[Film Review] Leni (2020)
The deeper we bury our grief, loneliness, and anxiety, the more powerful our monsters become. This is the idea that is explored in Leni, the indie festival darling out of Argentina, written and directed by Federico Gianotti.
Leni is a woman beset by suffering. We meet her in an empty apartment, wailing in angst on the floor, faint traces of blood on her hands, broken glass scattered all around her. From her scream, the scene abruptly cuts to the darkness of woods at night, with Leni being dragged by an unseen figure to a muddy grave. When she awakens in her bed, she experiences the first of many hallucinations before violently vomiting mouthfuls of dirt. It is made clear early on that Leni, and the audience, shouldn’t trust what she believes she is experiencing. Rest is made impossible by terrifying images that present more as hypnagogic hallucinations than deep sleep nightmares.
Her doctor alludes to stress as the cause of her problems. Her mother has recently passed and she and her boyfriend, Martin, have also split up. The doctor suggests finding a way to relax, take her mind off her troubles, but Leni only wants a short-term solution. The sleeping pills she is prescribed barely help, and she is confronted with more waking nightmares as well as what she assumes to be the persistent harassment of her ex.
Leni is filled with abrupt and jarring transitions as well as piercing diegetic sound over the hypnotic, droning score. These details make sure the audience maintains the same sense of unease and confusion as Leni, as she discovers invasive muddy footprints in her house, a hidden trunk that carries the memories of horrible family secrets, and the overwhelming sense that Leni is never truly safe, and never truly alone.
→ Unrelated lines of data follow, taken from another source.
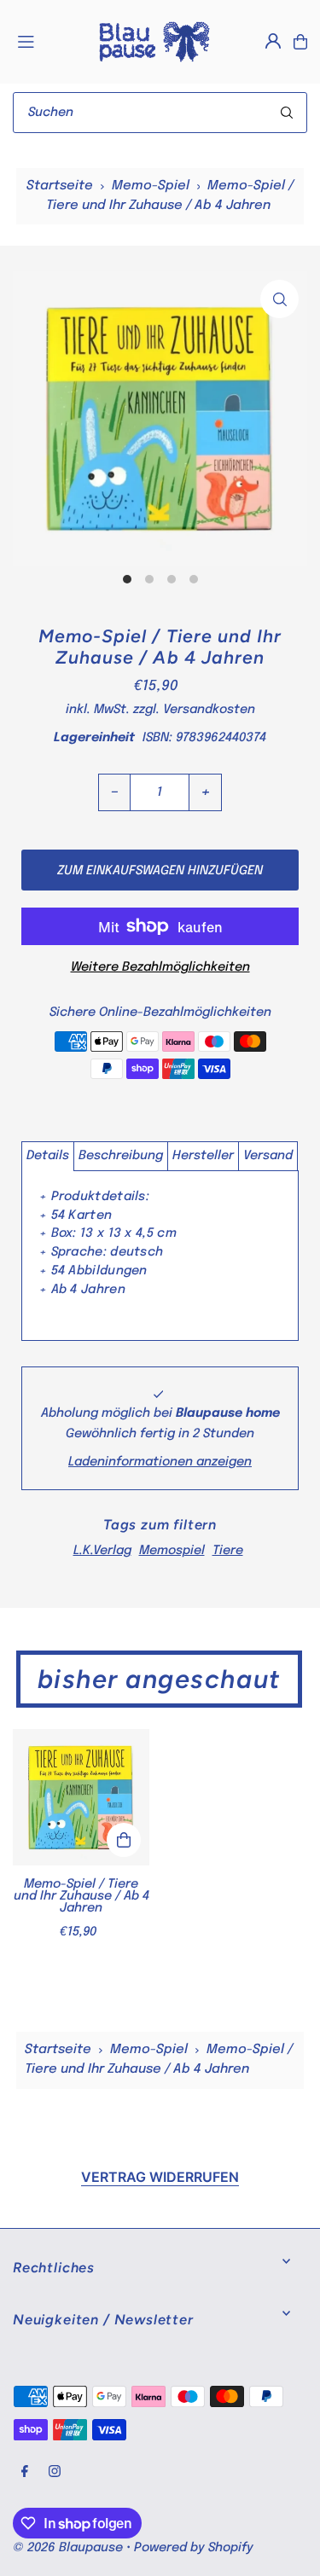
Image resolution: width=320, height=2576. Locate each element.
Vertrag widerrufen (160, 2176)
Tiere (227, 1551)
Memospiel (172, 1551)
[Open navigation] (48, 40)
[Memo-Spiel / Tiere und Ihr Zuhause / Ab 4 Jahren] (81, 1797)
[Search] (286, 112)
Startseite (59, 186)
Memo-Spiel (150, 186)
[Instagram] (55, 2472)
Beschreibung (121, 1156)
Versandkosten (209, 710)
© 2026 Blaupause (68, 2548)
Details (47, 1156)
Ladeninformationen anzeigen (160, 1462)
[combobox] (160, 112)
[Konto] (273, 41)
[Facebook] (24, 2472)
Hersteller (203, 1156)
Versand (268, 1156)
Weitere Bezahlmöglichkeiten (160, 967)
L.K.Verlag (102, 1551)
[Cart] (300, 41)
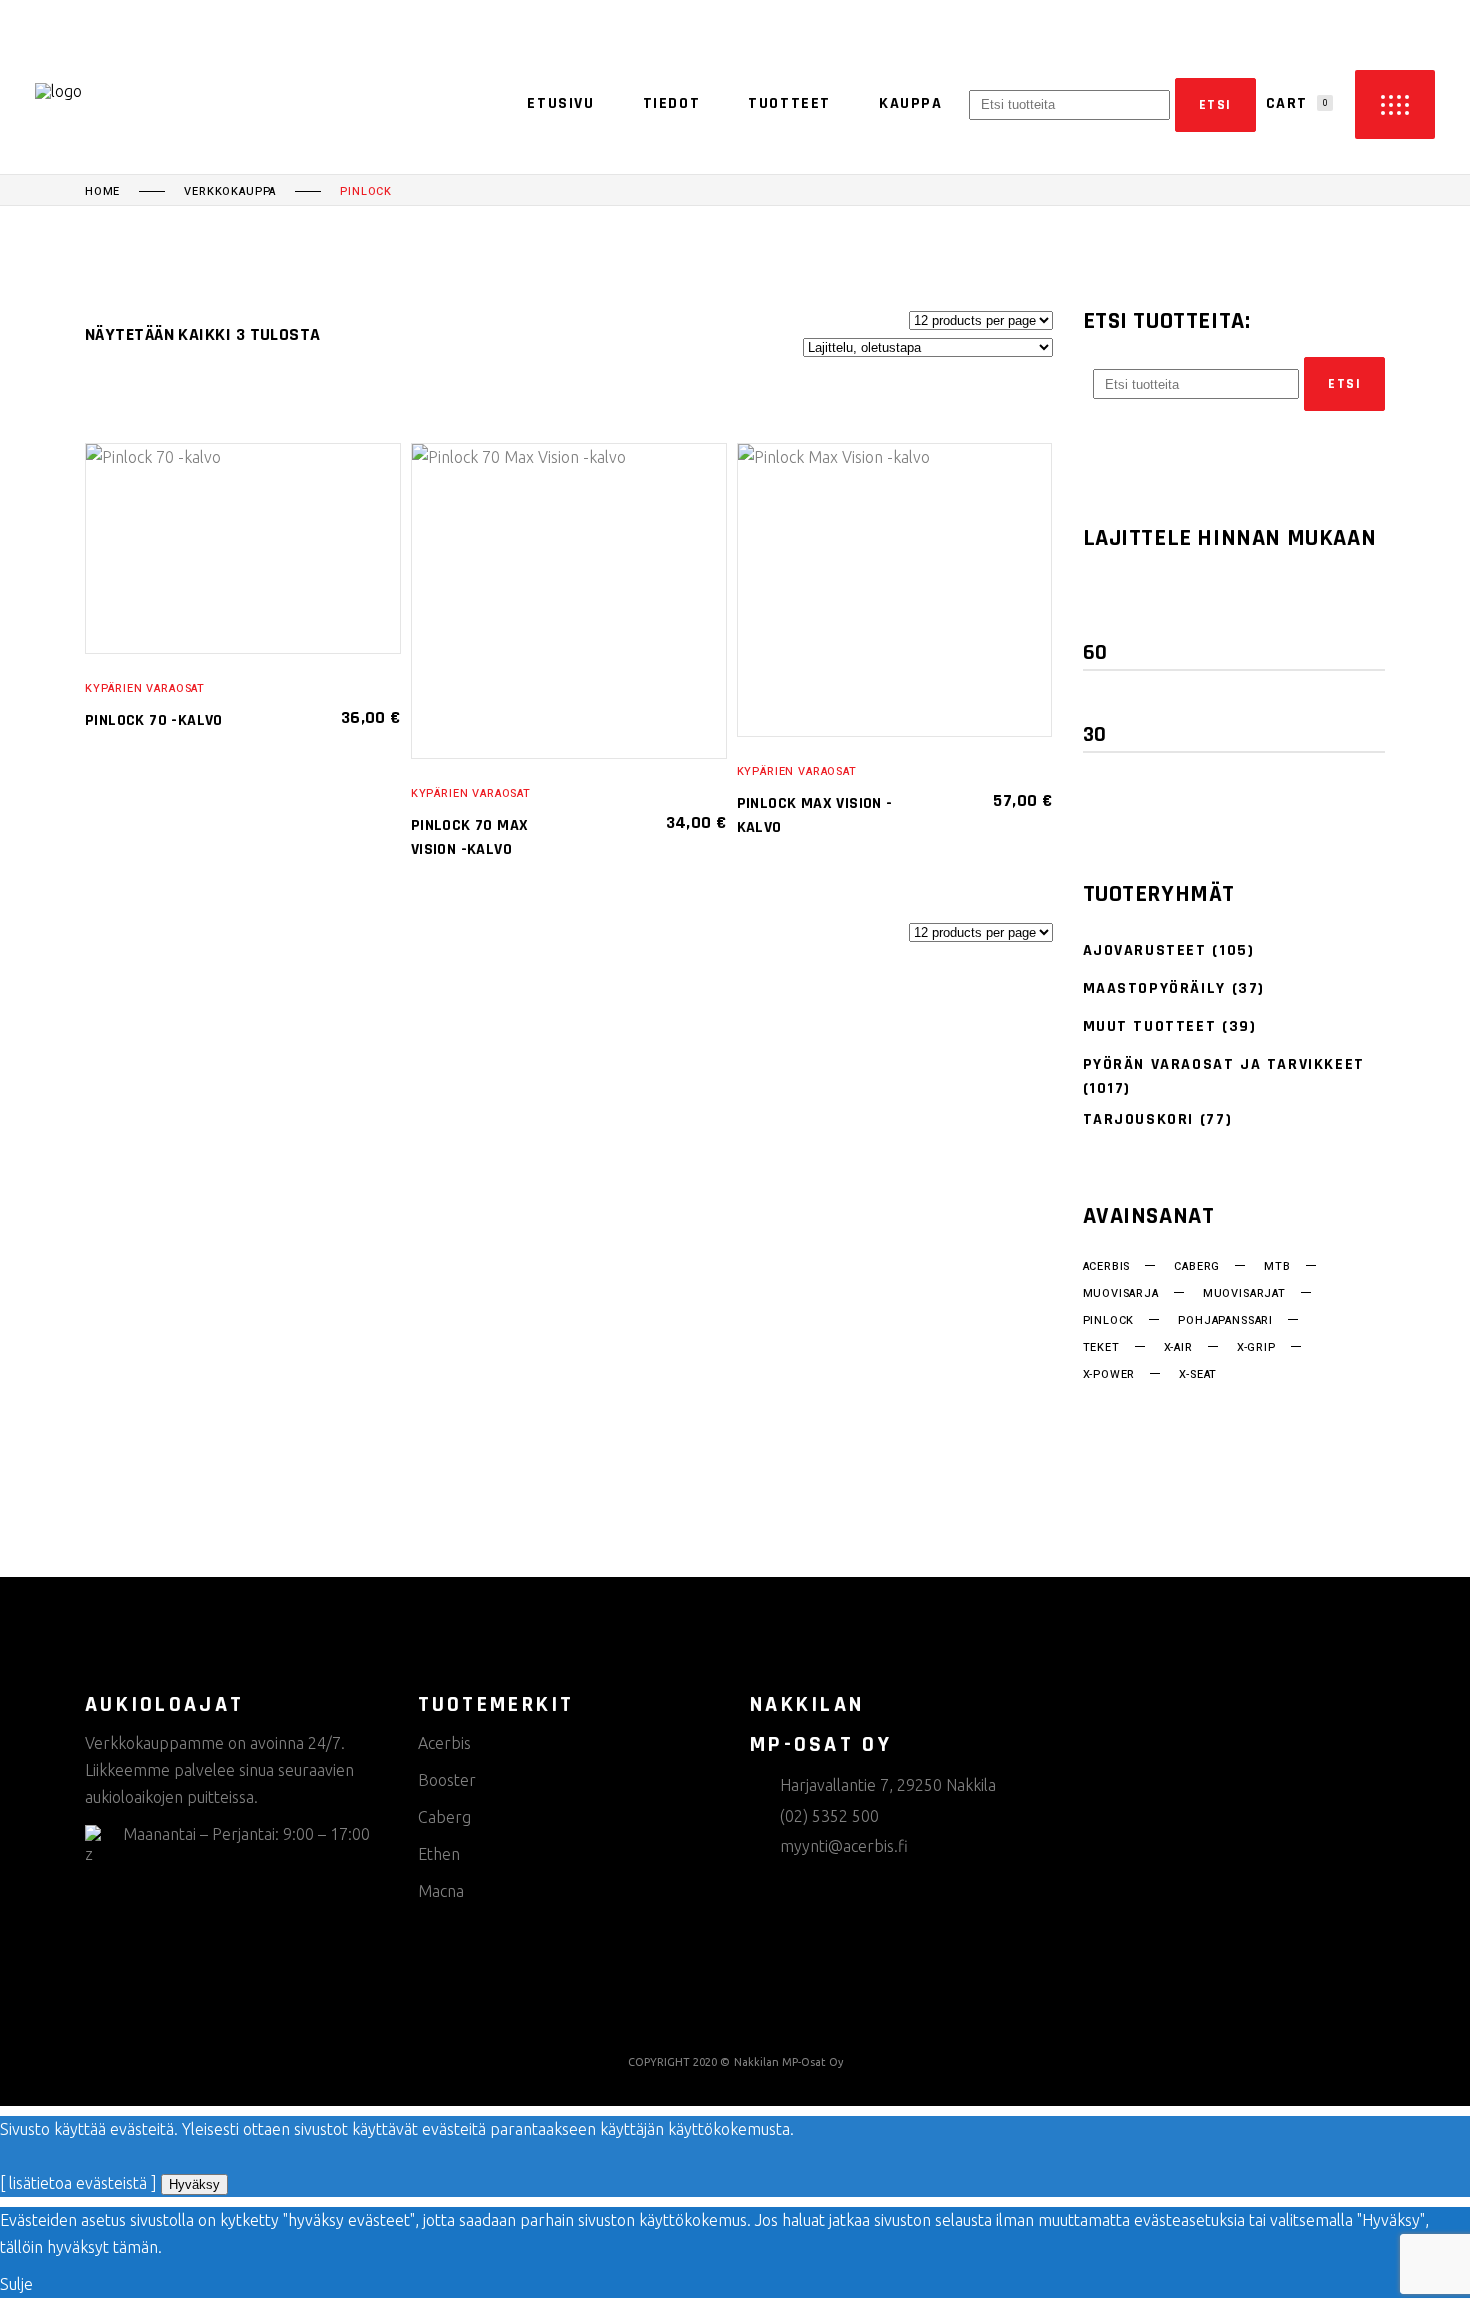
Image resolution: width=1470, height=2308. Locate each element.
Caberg (1197, 1267)
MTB (1277, 1267)
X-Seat (1198, 1375)
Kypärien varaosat (145, 688)
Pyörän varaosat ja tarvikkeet (1224, 1064)
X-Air (1178, 1348)
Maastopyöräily (1154, 988)
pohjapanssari (1225, 1321)
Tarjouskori (1139, 1119)
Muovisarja (1121, 1294)
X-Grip (1256, 1348)
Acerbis (1107, 1267)
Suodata (1140, 611)
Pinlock (1109, 1321)
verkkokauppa (230, 192)
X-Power (1109, 1375)
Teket (1101, 1348)
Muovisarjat (1244, 1294)
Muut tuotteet (1150, 1026)
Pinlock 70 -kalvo (154, 720)
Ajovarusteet (1145, 950)
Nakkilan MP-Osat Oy (788, 2062)
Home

Ultimately, this is a film that examines the effects of the past on our present, the heartbreak of unearthing long hidden truths, and the damage that is done to the body and mind no matter how hard one tries to move on. It is painful to watch, because it is so familiar. Leni has a beating, broken heart, one that Ailín Zaninovich portrays with bold and unwavering abandon. She moves through her world with the strength of a survivor, but her eyes betray her exhaustion. And honestly, those exhausted eyes are that of many, many women.
At one point in the film, Leni breaks down and visits a therapist. There she admits that she knows her nightmares aren’t real, but she is scared of them anyways. She says she doesn’t want to get used to them. She doesn’t want to get used to changing the locks, or taking self-defense classes, or being alert, just in case someone shows up. She says, “I don’t want to die in fear.”
Most women, exhausted from these very thoughts that are forced into our brains every day, will take a deep breath as she says these words. This confession is one of the most powerful moments in the film. It is an expression of vulnerability that no woman wants to utter out loud, but that every woman at one point will internalize. Leni’s suffering is a long line tethered to her past, it is an invisible mark that, in her eyes, leaves her open to abuse at the hands of the men in her life as she confesses to her sister that she sees her relationship with Martin as mirroring her mother and father’s. She reacts to the things that are happening to her with, at some moments, a numb detachment and, at other points, overwhelming embodiment.
While so much of Leni focuses on her journey of traversing the terrors that may or may not be only in her mind, it certainly doesn’t relish in her angst. The viewer slowly begins to see things that Leni doesn’t, and comes to realize that Leni might have more power over the events taking place than she even understands.
Leni holds a stunning performance by its lead and a haunting sadness that permeates throughout. It captures the dread of making a wrong decision, the futility of forgiveness, and depths to which our minds can go when facing the looming darkness of truth.